It looks like a classical email classification problem: Spam or Ham.
In the following I will use some specific slang, do not worry, look it up in Google, if you will see specific terms you do not know.
Prerequisite: ideally your dataset will be "balanced", having, say, 50% cars and 50% houses, could be 40/60 as well.
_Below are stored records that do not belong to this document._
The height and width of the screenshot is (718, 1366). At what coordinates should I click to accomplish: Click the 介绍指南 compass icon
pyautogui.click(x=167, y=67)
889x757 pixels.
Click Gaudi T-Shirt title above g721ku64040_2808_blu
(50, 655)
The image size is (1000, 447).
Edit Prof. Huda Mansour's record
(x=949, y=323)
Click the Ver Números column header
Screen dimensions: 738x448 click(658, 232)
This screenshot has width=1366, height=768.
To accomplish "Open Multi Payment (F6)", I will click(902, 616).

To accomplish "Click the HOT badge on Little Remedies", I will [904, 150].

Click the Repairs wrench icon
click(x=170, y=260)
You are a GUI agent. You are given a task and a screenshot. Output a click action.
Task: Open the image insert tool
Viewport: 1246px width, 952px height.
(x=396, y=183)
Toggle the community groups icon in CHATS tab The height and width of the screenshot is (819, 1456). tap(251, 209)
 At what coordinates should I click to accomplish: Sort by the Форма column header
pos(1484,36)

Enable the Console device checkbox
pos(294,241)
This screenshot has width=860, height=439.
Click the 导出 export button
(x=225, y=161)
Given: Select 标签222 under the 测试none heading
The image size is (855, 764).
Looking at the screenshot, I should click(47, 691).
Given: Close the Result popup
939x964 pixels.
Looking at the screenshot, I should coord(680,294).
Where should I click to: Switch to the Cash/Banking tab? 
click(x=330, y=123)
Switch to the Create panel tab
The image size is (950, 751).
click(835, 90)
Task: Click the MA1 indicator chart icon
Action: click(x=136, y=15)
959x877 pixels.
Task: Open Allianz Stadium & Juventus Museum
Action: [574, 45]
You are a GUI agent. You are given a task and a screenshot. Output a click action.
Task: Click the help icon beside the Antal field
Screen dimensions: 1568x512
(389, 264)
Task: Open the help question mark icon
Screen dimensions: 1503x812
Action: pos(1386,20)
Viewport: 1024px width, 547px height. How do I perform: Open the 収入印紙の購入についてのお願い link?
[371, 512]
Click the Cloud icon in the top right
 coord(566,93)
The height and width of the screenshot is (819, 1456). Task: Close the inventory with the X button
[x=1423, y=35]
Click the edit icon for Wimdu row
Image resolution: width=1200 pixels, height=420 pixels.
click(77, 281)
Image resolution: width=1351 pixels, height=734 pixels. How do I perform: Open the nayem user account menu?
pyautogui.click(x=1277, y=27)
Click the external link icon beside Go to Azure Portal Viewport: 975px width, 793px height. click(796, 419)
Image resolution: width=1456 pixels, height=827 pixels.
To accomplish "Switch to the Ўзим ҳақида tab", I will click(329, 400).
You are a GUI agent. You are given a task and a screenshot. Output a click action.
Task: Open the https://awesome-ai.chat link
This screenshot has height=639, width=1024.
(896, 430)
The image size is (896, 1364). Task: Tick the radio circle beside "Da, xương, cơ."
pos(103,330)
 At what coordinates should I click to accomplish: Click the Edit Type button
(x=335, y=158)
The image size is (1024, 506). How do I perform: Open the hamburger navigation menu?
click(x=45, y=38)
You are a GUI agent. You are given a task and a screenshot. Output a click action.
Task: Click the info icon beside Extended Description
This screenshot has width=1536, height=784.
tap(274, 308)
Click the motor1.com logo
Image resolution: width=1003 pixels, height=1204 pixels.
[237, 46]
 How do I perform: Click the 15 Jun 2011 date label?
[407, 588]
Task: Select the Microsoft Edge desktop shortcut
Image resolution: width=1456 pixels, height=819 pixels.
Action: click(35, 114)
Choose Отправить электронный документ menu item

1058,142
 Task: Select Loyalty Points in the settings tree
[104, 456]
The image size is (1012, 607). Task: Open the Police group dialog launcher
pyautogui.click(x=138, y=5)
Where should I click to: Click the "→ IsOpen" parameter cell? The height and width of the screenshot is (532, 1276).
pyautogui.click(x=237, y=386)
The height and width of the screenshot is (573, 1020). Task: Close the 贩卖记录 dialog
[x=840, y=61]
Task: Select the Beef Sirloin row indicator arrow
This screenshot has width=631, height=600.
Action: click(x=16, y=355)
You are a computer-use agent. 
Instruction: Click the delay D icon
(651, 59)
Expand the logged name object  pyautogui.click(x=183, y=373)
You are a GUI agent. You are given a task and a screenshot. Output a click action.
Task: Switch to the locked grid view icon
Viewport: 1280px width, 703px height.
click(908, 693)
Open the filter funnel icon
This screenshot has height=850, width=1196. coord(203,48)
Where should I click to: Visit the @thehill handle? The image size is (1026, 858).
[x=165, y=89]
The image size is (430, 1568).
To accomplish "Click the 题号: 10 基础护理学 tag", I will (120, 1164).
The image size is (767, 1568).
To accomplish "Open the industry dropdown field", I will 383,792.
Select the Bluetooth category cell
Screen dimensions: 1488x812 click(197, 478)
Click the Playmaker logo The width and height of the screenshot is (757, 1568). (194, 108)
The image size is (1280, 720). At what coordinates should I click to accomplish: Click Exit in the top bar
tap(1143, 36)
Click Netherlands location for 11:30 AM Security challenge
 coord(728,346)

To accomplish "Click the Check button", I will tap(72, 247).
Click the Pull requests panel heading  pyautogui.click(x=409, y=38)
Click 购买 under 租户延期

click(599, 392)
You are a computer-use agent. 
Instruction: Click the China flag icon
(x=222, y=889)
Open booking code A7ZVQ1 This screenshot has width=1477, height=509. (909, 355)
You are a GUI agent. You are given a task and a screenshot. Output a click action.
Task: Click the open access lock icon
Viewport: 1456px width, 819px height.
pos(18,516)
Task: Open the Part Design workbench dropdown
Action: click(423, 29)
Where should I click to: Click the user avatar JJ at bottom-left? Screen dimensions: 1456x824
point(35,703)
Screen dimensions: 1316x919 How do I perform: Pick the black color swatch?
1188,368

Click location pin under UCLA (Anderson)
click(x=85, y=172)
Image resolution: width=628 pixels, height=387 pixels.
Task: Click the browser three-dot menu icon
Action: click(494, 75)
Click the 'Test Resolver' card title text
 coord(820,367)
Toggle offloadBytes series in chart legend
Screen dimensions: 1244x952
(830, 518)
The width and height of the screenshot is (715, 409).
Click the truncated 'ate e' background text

Problems will arise, when one class will be say < 10%.
So called "bag of words" can be seen as a start.
- Your dataset consist of two columns, say, "description" and "label"
- Label has only two values car or house
- Tokenize your decription column (single words)
- Cleanse the desc column: remove stop words (like and, the , a - as they do not have any value), remove punctuation, possibly stem the words, remove numbers
- calculate document-term-matrix, possibly use TF-IDF
By the end of this operation you will have a dataset with a label column (car or house) and long number of word (or even n-gram, e.g. "great_view" is a bi-gram) columns containing binary values:
Label; vehicle, balcony, wheel, ..., ...., great_view
Car, 1, 0, 1, ....., ...., ..., 0
House, 0, 1, 0, ..., ..., 1
Then use naive bayes or logistic regression as a start to train your model.
Pre-process every new description as above and use your trained model to assign a probability to be a "car" or a "house", check the confusion matrix, maybe adjust the threshold .
Everything I described can be done e.g. in R or Python.
In R use the text mining package "tm".